━━━ Record excerpts ━━━
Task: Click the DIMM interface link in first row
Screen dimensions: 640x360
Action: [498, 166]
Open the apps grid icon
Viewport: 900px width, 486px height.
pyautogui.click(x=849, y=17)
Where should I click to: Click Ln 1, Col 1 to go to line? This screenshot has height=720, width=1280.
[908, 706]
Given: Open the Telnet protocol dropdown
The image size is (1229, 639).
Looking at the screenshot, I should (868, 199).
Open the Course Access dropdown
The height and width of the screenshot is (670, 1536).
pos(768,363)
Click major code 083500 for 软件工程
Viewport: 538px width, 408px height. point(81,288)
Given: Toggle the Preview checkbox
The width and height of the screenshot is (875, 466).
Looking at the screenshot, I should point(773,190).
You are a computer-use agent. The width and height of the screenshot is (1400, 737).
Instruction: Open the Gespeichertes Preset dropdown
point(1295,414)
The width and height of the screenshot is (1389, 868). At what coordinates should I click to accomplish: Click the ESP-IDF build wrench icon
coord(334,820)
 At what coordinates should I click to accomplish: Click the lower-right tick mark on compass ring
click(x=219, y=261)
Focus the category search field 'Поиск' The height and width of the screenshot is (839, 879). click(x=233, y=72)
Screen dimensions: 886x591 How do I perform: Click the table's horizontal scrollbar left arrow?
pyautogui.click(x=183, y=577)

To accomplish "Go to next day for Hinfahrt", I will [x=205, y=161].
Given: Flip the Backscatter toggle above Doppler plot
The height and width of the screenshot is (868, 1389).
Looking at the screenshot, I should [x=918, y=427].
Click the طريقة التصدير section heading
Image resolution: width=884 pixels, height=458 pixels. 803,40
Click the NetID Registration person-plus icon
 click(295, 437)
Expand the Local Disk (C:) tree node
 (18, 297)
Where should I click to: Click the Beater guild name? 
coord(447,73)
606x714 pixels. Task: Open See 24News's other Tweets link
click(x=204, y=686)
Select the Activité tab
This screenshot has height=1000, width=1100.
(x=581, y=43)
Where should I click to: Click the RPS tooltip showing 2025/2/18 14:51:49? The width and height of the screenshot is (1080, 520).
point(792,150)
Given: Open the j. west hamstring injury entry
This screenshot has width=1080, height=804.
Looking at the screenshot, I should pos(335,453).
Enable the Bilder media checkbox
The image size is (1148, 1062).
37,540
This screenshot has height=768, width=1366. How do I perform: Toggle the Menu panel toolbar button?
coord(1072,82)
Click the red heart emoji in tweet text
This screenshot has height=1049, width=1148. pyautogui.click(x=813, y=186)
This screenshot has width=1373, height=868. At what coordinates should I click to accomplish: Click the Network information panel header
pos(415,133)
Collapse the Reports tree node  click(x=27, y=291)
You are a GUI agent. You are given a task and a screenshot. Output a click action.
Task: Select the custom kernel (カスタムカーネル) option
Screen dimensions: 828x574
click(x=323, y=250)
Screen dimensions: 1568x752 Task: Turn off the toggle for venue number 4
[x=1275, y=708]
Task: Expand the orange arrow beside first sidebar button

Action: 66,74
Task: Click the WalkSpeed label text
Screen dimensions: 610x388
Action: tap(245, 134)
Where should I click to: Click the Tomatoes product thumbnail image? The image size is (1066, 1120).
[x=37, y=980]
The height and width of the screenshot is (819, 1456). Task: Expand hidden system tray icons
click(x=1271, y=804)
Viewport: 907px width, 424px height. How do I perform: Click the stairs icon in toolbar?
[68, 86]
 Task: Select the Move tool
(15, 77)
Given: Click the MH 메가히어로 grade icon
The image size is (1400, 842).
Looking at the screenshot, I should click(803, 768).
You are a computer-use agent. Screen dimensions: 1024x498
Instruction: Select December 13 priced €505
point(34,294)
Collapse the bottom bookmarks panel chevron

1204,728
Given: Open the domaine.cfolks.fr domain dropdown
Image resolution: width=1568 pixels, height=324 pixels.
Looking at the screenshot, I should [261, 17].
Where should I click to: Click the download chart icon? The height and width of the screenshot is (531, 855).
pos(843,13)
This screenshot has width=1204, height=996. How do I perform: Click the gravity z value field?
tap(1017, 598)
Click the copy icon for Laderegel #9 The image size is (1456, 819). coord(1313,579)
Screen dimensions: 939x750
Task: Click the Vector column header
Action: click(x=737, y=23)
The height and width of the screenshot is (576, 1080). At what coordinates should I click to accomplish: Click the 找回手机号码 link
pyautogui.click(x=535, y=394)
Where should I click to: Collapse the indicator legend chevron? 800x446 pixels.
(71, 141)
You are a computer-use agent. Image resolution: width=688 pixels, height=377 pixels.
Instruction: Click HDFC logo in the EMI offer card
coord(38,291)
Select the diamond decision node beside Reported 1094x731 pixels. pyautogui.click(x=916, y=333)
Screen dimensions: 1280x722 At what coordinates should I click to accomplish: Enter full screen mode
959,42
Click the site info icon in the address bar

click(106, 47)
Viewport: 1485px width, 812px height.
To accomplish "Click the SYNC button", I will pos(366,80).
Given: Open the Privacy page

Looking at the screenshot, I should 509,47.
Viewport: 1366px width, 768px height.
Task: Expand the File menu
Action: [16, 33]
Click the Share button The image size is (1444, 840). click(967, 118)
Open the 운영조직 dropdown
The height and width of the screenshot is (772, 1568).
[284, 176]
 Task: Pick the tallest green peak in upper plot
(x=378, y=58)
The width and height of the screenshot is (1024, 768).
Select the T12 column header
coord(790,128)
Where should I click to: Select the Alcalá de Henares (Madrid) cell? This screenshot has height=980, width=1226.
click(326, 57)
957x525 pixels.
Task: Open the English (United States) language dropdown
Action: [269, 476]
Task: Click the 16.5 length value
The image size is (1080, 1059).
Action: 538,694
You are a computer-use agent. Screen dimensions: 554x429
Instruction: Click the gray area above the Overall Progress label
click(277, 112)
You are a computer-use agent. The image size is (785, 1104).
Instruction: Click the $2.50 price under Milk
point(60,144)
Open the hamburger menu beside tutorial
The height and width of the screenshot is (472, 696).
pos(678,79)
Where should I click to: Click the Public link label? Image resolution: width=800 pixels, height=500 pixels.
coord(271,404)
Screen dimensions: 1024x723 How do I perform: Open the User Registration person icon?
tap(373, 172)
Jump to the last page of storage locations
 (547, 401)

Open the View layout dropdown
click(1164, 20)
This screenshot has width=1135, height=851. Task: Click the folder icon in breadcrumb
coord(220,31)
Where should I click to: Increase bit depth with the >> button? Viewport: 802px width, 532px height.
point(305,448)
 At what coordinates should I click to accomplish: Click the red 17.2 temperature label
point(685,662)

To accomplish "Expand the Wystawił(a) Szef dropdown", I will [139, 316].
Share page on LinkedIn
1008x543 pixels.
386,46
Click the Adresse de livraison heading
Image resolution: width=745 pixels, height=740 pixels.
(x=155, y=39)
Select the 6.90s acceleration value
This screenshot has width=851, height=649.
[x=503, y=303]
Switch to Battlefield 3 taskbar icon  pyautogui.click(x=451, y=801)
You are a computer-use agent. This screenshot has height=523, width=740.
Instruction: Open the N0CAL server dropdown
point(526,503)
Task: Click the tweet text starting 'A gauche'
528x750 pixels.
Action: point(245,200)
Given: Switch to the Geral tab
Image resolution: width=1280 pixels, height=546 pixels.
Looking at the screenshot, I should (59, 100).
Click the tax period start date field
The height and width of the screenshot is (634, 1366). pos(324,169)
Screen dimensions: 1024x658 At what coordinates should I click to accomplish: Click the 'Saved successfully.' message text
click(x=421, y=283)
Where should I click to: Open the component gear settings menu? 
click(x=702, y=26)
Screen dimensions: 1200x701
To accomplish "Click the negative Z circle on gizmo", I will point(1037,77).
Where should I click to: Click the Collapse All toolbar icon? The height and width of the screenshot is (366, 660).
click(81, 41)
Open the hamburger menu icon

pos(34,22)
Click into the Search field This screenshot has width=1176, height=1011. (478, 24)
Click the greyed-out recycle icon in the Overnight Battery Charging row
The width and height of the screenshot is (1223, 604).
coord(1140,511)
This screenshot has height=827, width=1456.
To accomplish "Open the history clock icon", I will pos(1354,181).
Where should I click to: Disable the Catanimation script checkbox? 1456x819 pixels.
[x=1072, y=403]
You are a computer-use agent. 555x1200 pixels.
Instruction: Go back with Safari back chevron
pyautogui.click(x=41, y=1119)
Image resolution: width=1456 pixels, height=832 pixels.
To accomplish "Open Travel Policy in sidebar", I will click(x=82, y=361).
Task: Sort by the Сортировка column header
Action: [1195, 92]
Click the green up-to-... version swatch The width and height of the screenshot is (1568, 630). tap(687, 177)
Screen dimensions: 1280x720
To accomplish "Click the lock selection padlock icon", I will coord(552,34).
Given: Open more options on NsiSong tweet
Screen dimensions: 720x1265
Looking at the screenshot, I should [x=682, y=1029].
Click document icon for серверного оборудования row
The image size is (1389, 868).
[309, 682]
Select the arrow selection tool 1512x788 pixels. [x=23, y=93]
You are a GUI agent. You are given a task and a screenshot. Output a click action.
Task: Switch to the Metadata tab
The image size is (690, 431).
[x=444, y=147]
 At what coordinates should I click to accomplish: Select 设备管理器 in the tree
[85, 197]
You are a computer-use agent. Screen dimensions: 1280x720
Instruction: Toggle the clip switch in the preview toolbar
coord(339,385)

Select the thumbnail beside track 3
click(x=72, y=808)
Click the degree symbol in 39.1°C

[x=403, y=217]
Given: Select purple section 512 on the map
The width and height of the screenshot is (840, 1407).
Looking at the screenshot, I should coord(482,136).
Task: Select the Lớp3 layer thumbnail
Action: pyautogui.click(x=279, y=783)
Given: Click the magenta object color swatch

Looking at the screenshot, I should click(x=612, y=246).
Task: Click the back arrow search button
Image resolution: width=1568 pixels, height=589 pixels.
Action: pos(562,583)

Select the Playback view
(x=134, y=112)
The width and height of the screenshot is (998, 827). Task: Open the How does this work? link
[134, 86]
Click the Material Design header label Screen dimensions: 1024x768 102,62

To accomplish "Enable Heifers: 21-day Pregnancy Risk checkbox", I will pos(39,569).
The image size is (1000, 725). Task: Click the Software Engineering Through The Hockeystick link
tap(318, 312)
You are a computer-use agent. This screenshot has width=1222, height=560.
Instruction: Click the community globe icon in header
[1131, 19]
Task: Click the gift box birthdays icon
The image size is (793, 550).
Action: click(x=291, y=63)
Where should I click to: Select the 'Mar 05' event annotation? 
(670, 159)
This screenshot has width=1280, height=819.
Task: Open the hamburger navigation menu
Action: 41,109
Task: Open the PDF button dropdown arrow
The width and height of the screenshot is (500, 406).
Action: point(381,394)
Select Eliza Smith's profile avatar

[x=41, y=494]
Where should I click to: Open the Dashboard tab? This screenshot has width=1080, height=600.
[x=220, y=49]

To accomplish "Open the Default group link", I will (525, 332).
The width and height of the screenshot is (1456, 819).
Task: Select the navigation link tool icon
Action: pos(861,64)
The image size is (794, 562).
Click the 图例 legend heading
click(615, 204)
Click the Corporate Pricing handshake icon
━━━
● Objective
Reproduce the data verbatim, starting with the line that contains "has width=1222, height=560." and ending with the line that contains "Action: click(x=291, y=63)", both lines included.

● Completed task
You are a computer-use agent. This screenshot has width=1222, height=560.
Instruction: Click the community globe icon in header
[1131, 19]
Task: Click the gift box birthdays icon
The image size is (793, 550).
Action: click(x=291, y=63)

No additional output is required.